Revised ISO 2022 explanation

From: John Cowan (cowan@drv.cbc.com)
Date: Thu Nov 06 1997 - 17:55:32 EST


WARNING: Delete this now if you care nothing about ISO 2022.
If you are interested in it, please send commentary to me
at <cowan@ccil.org>. Thanks to Martin J. Dürst and Glenn Adams
for their generous reviews of my earlier version.

===start here===

This document is a loose, but still fairly technical, explanation of the
international character set standard ISO 2022:1994, "Character Code Structure
and Extension Techniques". The standard itself, under its alternative
name of ECMA-35, is freely available on the Web in PDF and Microsoft Word
formats at http://www.ecma.ch/stand/ecma-035.HTM .

However, it is not easy to read unless you are already very familiar with
the world of ISO character set standards. I have therefore attempted to
make a clearer, if less precise, document that will help people who
are new to ISO 2022 to understand it. Of course, this document is
not a substitute for the standard.

Furthermore, ISO 2022 is an extremely rich and complex standard, with a very
large number of options, many of which have never been used in practice,
and only a few of which are typically exercised at one time.
Therefore, certain elements which are rarely or never used in practice
are mentioned only in passing or are omitted outright.

In ISO 2022, text is specified using a mixture of registered character sets.
An international registry is maintained by ECMA on behalf of ISO; the
names of the registered sets are available on the Web in Microsoft Word format
at ftp://diku.dk/JTC1/SC2/WG3/rag01.doc.

Character sets come in one of three sizes: single-byte character sets
with 94 characters (e.g. ASCII), single-byte character sets with 96
characters (e.g. the top halves of ISO Latin-1 to Latin-5), or
double-byte character sets with 94 x 94 characters (e.g. JIS 0208X-1983).

(In principle, 96 x 96 character sets could also exist, as well as
94 x 94 x 94, 96 x 96 x 96, and even larger possibilities, but no one has
ever needed them.)

Each registered character set is specified by a byte,
known as the "final byte", in the range 64 to 125. The bytes are unique within
character set sizes, but are reused across sizes. For example, the byte 66
represents the 94-character set ASCII, the 96-character set ISO Latin-2 (top
half), and the 94 x 94 Japanese character set JIS 0208X-1983. In this
document, the final byte assigned to a character set will be represented by F.

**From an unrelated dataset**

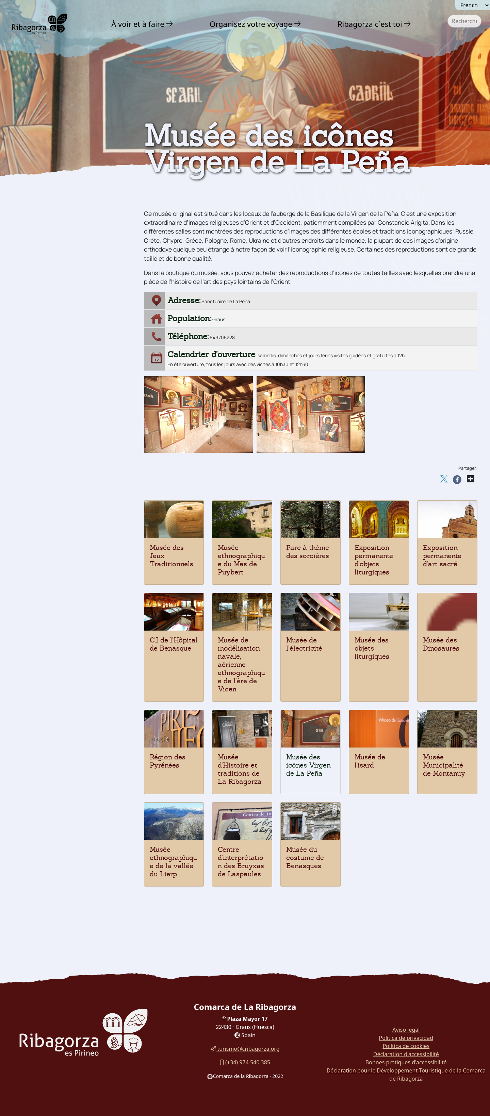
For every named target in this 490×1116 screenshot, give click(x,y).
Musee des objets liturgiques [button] (60, 354)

The F value of 126 represents a character set with no characters.
F values in the range 48 to 63 represent private-use character sets,
which are not registered and must be defined by private agreements.
If the range of F values ever runs out, the standard defines a method
for using multiple bytes instead. Any multiple-byte sequence beginning
with a 32 byte is also for private use.

Character sets (and other things) are specified using escape sequences.
An escape sequence is a series of bytes beginning with the byte 27
(ESC), followed by any number of bytes in the range 32-47, followed by
a single byte in the range 48-126. No other bytes are allowed within
an escape sequence.

At any one time, up to four character sets are available for use.
The four slots that hold character sets are labeled G0, G1, G2, and G3.
The following escape sequences (where ESC = the byte 27) designate
which character sets occupy which slots:

        27 40 F Set G0 to the 94-character set F
        27 41 F Set G1 to the 94-character set F
        27 42 F Set G2 to the 94-character set F
        27 43 F Set G3 to the 94-character set F
        27 45 F Set G1 to the 96-character set F
        27 46 F Set G3 to the 96-character set F
        27 47 F Set G3 to the 96-character set F
        27 36 F Set G0 to the 94 x 94 character set F,
                             provided F is 64, 65, or 66
        27 36 40 F Set G0 to the 94 x 94 character set F,
                             provided F is not 64, 65, or 66
        27 36 41 F Set G1 to the 94 x 94 character set F
        27 36 42 F Set G3 to the 94 x 94 character set F
        27 36 43 F Set G3 to the 94 x 94 character set F

Note that G0 can never be a 96-character set.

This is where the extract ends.